Clash over Wal-Mart expansion expected in Rohnert Park

Wal-Mart's bid to supersize its Rohnert Park store by adding a 32,000-square-foot grocery goes to the city's Planning Commission Thursday night in what promises to be the latest salvo in a battle between those who love the company's lower prices and critics of the world's biggest retailer.

Since Wal-Mart announced its Supercenter plan last year, speakers from Rohnert Park and beyond have appeared at City Council meetings to oppose or support the proposal and letter writing campaigns have started on either side.

"It's probably something I've heard more about recently than anything," said Mayor Pam Stafford.

"I think there's going to be an equal number of people who think it's the worst thing in the world and an equal number who think it's great," Stafford said. "What I'm getting from people is equally divided."

The 7 p.m. Thursday meeting at Rohnert Park City Hall will be the first public hearing held to review the environmental impact report prepared for the project.

Rohnert Park resident Jane Poole said she supports the expansion because a Wal-Mart grocery would provide tough and needed competition for other local stores.

"I think competition is good for all business. I think it makes them stronger," she said.

"The areas I've traveled to where they have Wal-Mart Supercenters, I have found the quality of the products they have in those facilities on a par with or better than anything else around here," Poole said.

Ample competition already exists, say opponents like David Green, of Rohnert Park, who said he shops at Raley's and Pacific Market and wants to support locally-based businesses.

"There's plenty of local grocery stores in town that more than cover the public's needs," said Green.

Much of the opposition to the expansion has coalesced around concerns about Wal-Mart's labor practices.
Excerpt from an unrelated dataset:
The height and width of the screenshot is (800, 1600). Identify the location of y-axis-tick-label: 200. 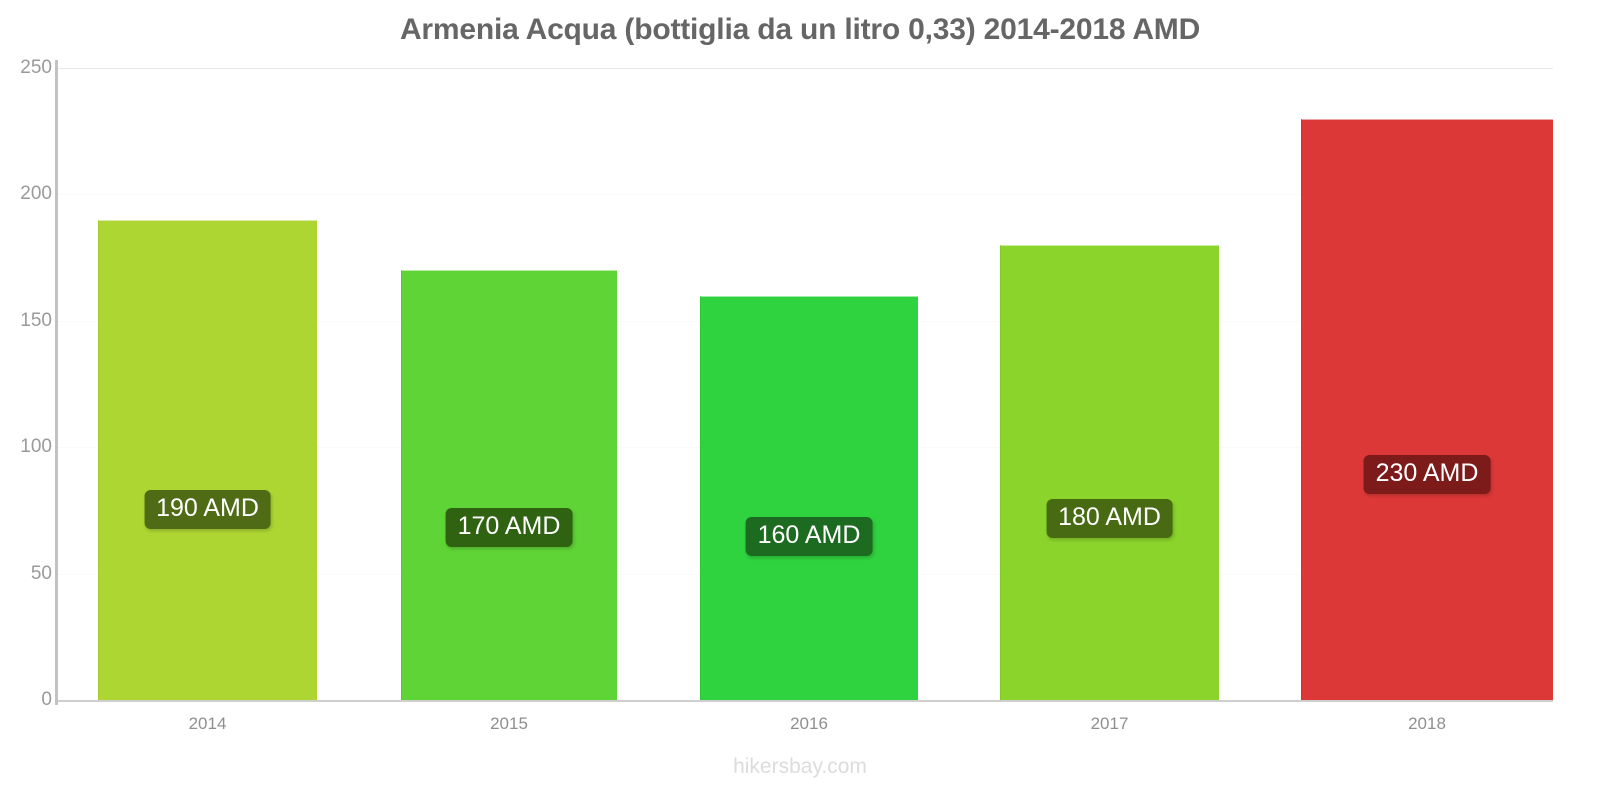
(36, 194).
Leading the charge are people who helped defeat a proposed Wal-Mart store in Roseland in 2009 by sounding similar themes.

"Wal-Mart does not pay a living wage," said Martin Bennett, a Santa Rosa Junior College history instructor and co-chair of the Living Wage Coalition, which campaigns for wages that pay workers enough money to live in the area. "Our issue is that Wal-Mart is the largest corporation and the most profitable corporation in America, they can pay a living wage."
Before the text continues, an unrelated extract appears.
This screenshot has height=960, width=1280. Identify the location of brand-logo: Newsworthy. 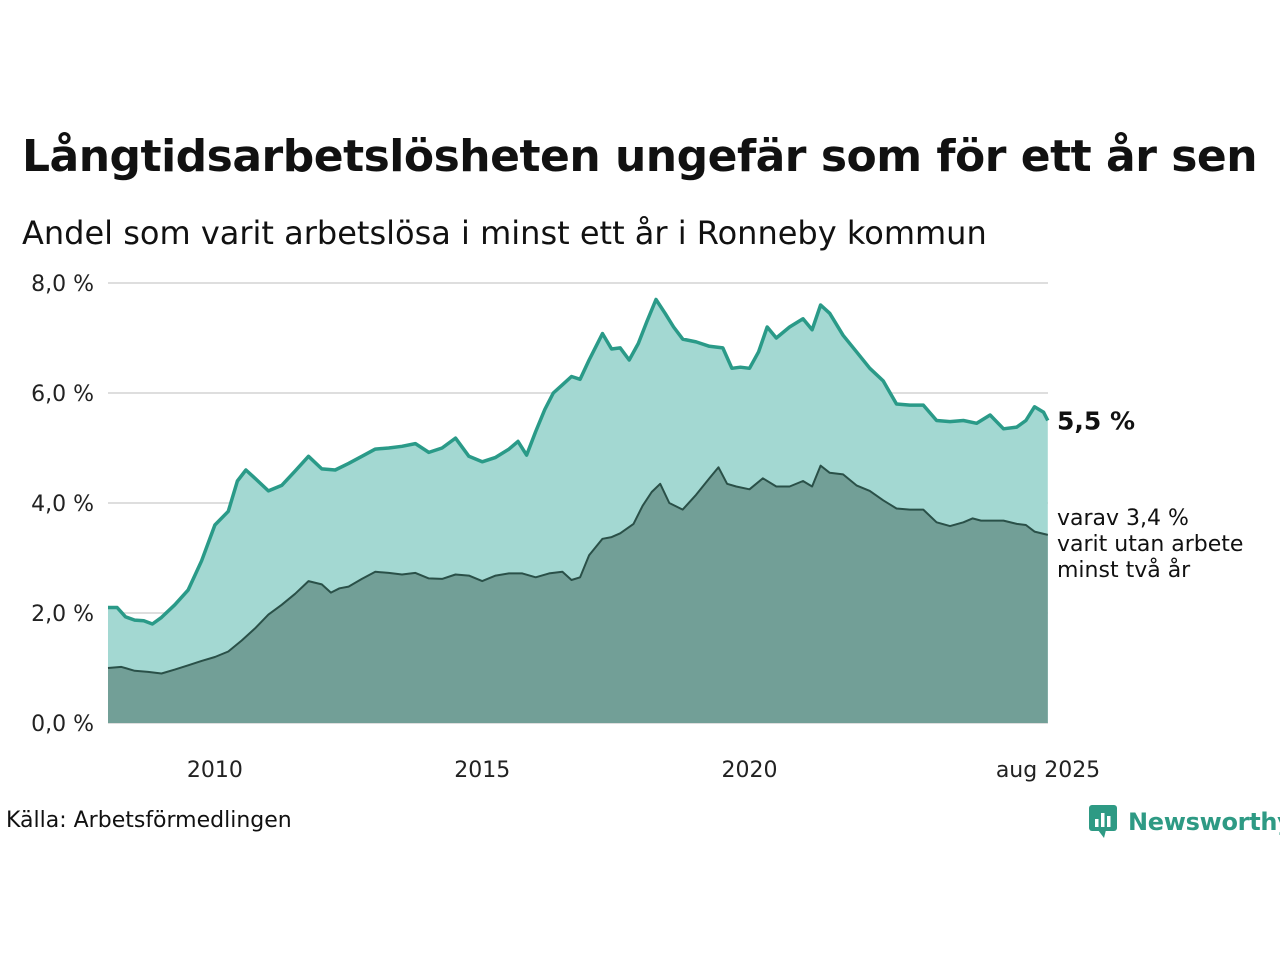
(1184, 822).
Wal-Mart overwhelms its competition by paying workers less and providing fewer benefits, allowing it to sell products for less, putting other retailers out of business and people out of work, Bennett said.

A preliminary environmental report for the Wal-Mart Supercenter project said it would would pose a particular threat to Pacific Market, which is about the same size as Wal-Mart's proposed expansion and has 50 employees who earn an average of $15.32 an hour plus benefits.
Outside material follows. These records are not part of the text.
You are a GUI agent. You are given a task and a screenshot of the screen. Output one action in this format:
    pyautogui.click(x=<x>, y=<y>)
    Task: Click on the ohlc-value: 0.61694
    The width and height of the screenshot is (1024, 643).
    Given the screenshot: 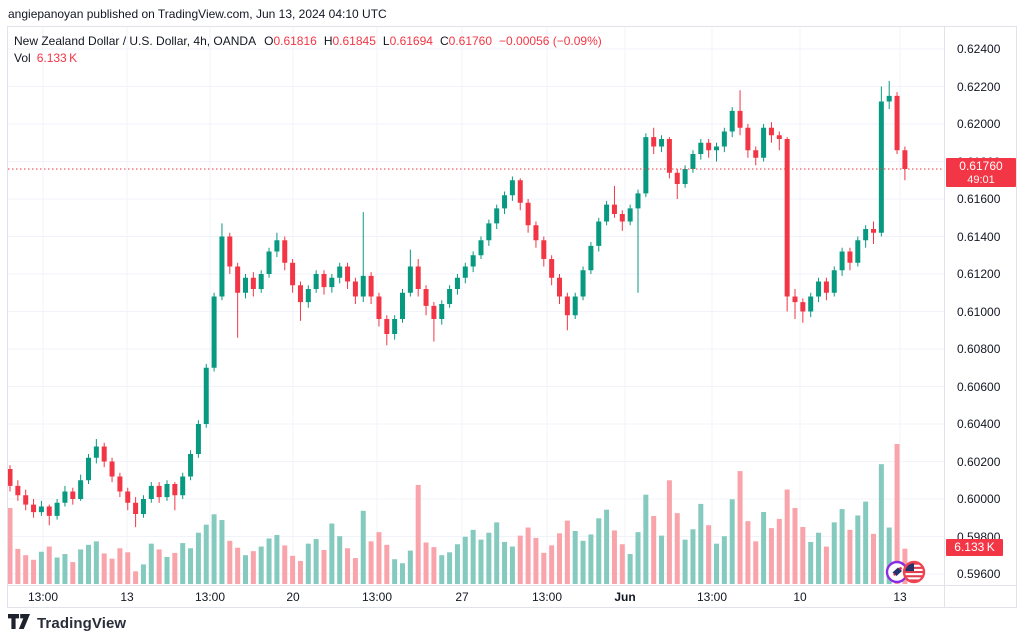 What is the action you would take?
    pyautogui.click(x=411, y=41)
    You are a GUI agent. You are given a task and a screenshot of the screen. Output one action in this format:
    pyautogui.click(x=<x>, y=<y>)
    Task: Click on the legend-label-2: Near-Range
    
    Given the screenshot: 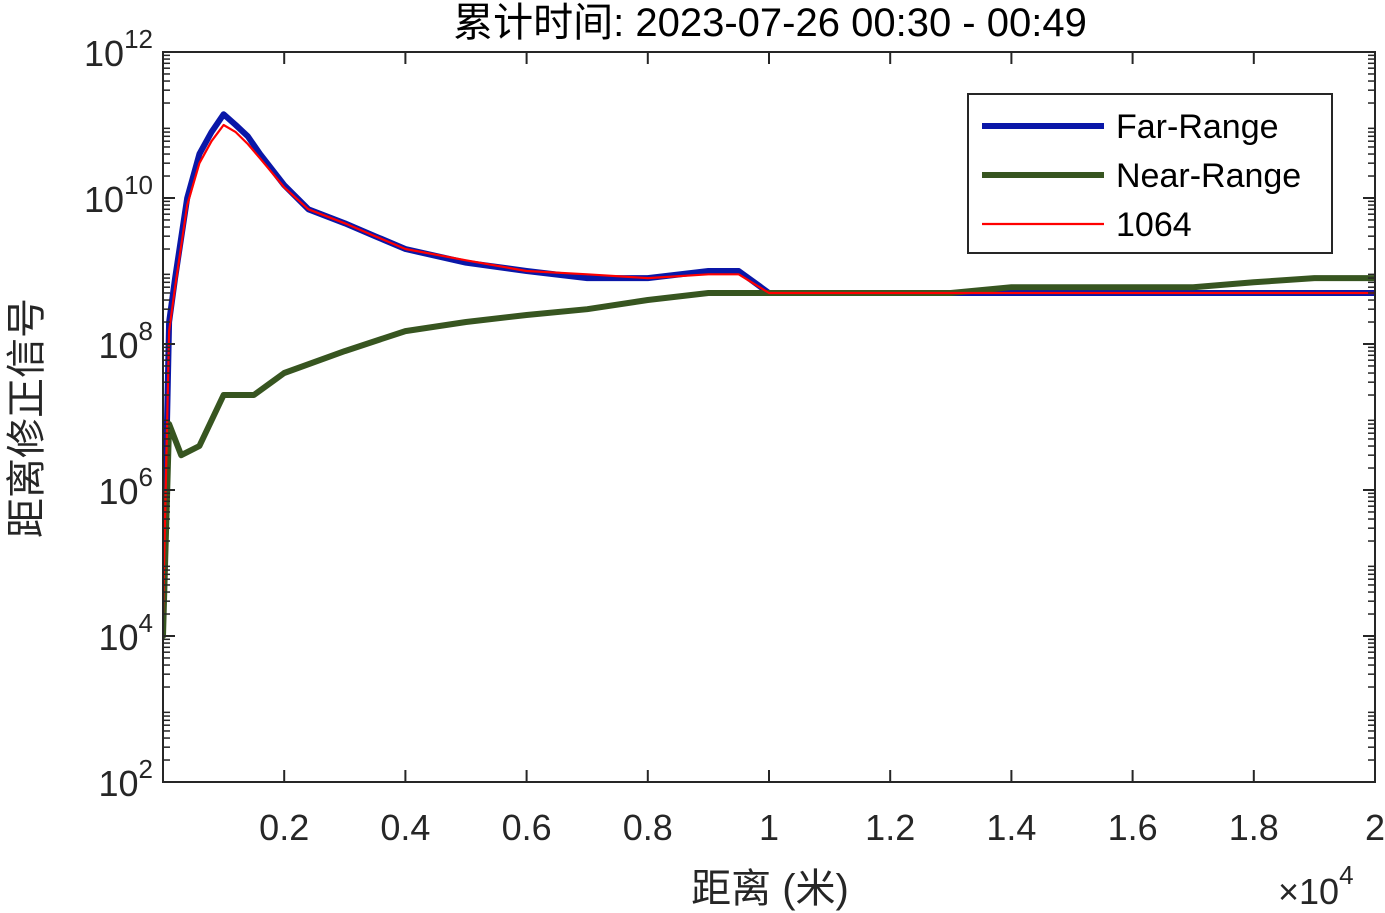 What is the action you would take?
    pyautogui.click(x=1208, y=176)
    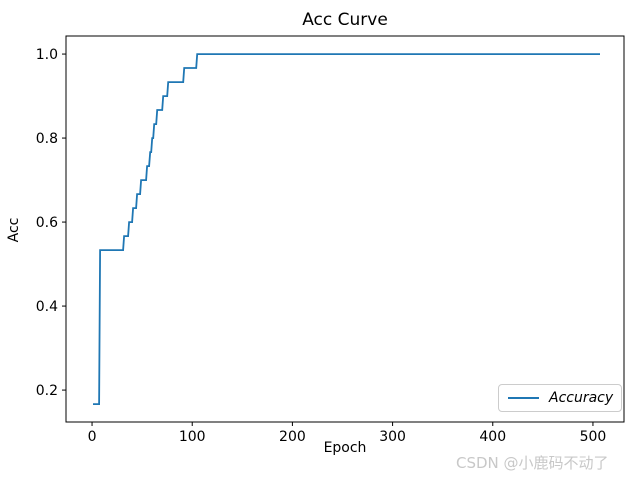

"These are real job killers," Bennett said of Supercenters, "and they kill good jobs."

Wal-Mart says the store will add 85 new full- and part-time jobs. A recent study by Sonoma State University's Center for Regional Economic Analysis — commissioned by Pacific Market — said that local employers would lose between 105 and 211 jobs to Wal-Mart's competition.

Opponents say they have rallied a large crowd for Thursday night's meeting.

"This is a very important issue for the community because this will determine to some degree the business landscape of Rohnert Park," said Ben Boyce, of Sonoma, a consultant to GoLocal Sonoma, a chapter of a national advocacy group for local businesses and economies.

"People are recognizing that it does make a difference if you support an ecology of local economics," Boyce said, citing the SSU study, which found that Pacific Market has 61 local and regional vendors who together employ about 4,000 people.

He said his group plans to also argue that Wal-Mart's grocery wouldn't equal more revenue for the cash-strapped city because food sales aren't taxed.

Wal-Mart has sponsored its own direct mail campaign, arguing the project will benefit the city and that its competitors should not be protected.

"Our city cannot afford to turn down jobs and economic development opportunities such as this," the company's flier says. "Wal-Mart should not be punished for the struggles faced by select Rohnert Park businesses who apparently want the city to shield them from competition."

In a sign of how divisive debates over big-box stores can be, the Rohnert Park Chamber of Commerce has not taken a position on the proposal.

"It's just a matter of a business decision," said Amy Ahanotu, chairman of the chamber's board of directors. "At this point we would rather let the process work itself through rather than taking sides.

"We are interested in businesses expansion" in general, he said, "it's just that it's not something that at this time needed to be addressed."